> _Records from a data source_
---*---

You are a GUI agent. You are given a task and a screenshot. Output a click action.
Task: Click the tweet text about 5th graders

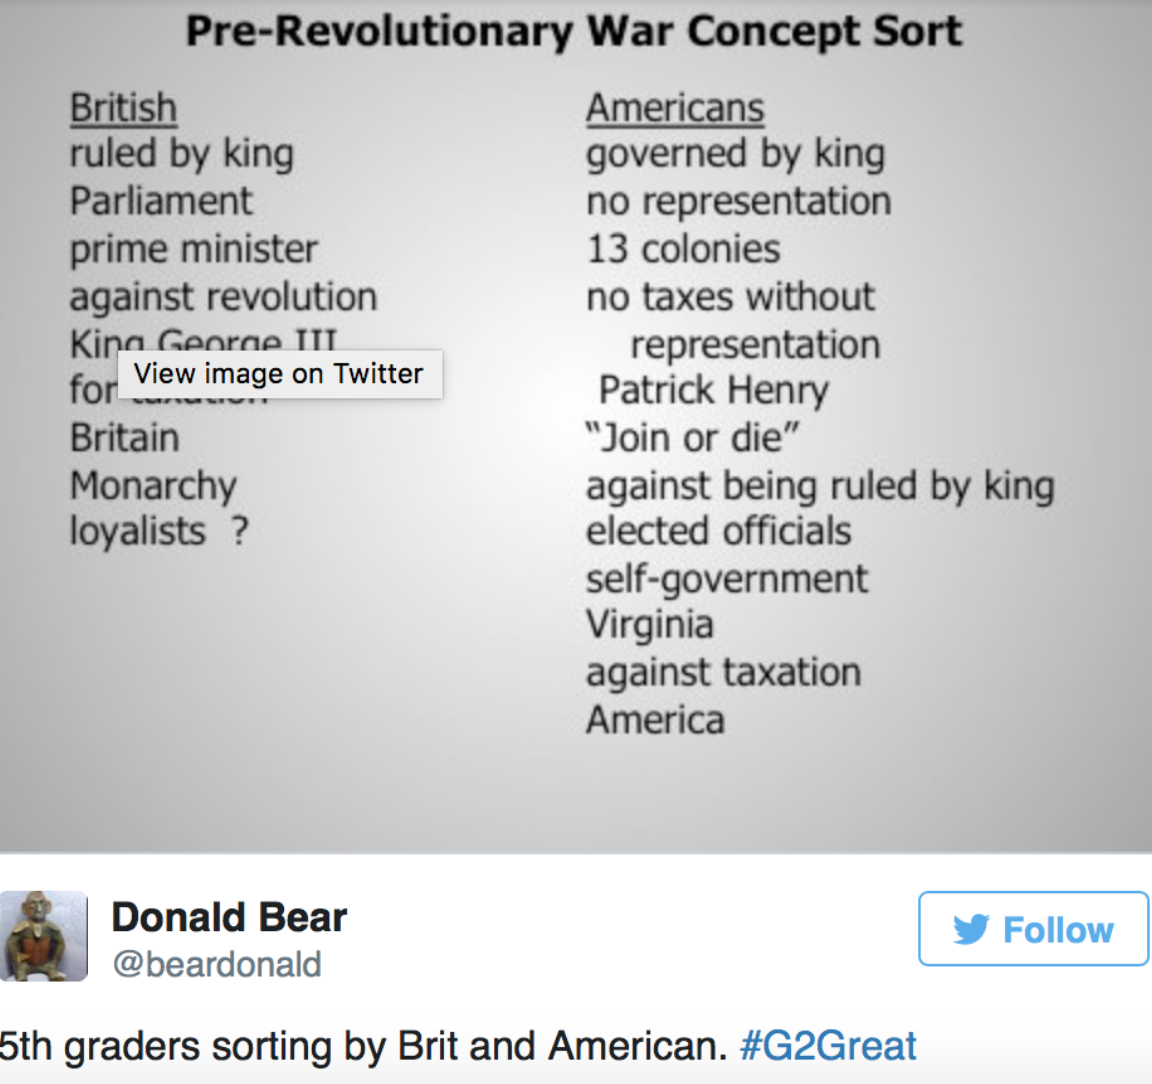pos(363,1045)
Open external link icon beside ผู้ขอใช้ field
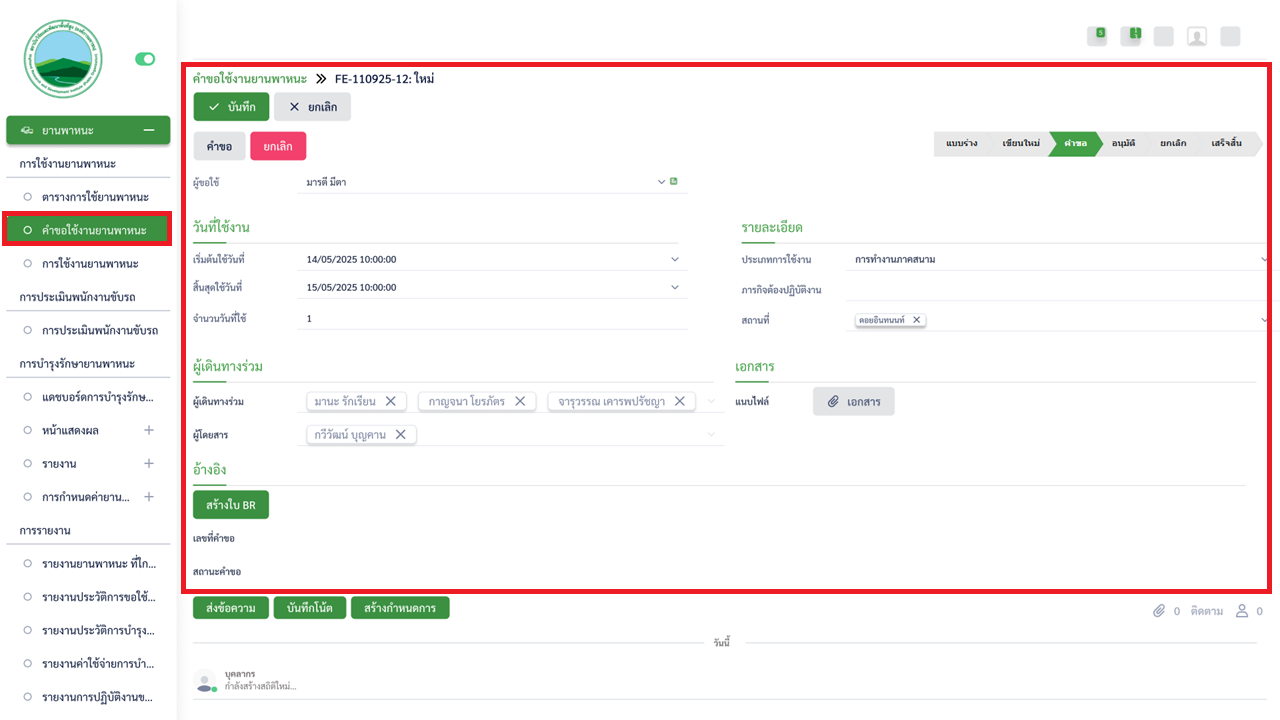The width and height of the screenshot is (1280, 720). point(674,182)
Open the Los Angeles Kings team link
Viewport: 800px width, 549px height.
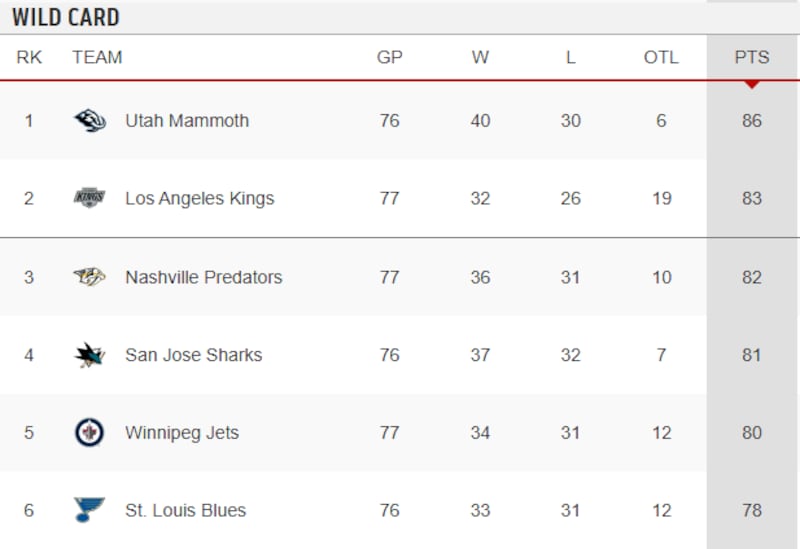tap(199, 198)
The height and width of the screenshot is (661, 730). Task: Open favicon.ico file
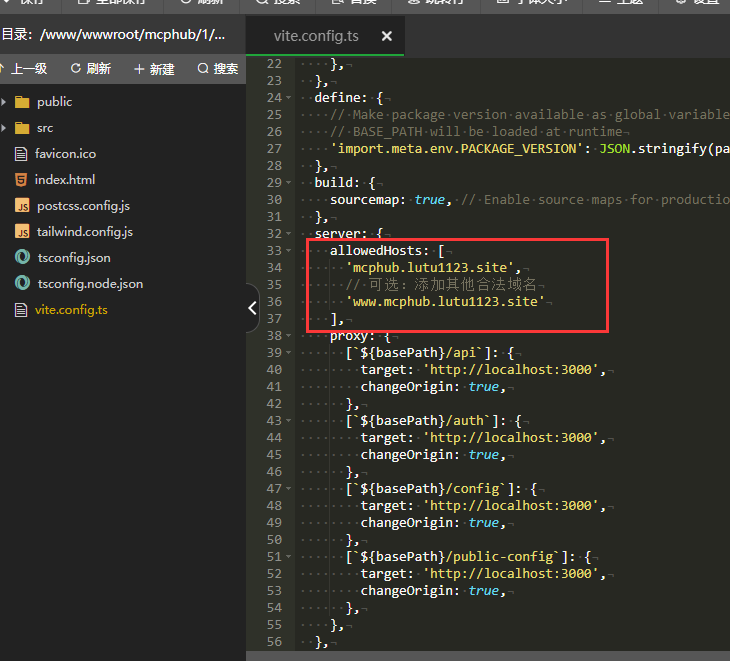(65, 154)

---*---

> _ACTION ITEM_
Each line from the start of the entries through the line with "Open the Los Angeles Kings team link" is to be restated exactly, and the pictures are to be skipped.

> _ANSWER FOR THE TASK_
You are a GUI agent. You are given a task and a screenshot. Output a click action.
Task: Click the tweet text about 5th graders

pos(363,1045)
Open external link icon beside ผู้ขอใช้ field
The width and height of the screenshot is (1280, 720). point(674,182)
Open the Los Angeles Kings team link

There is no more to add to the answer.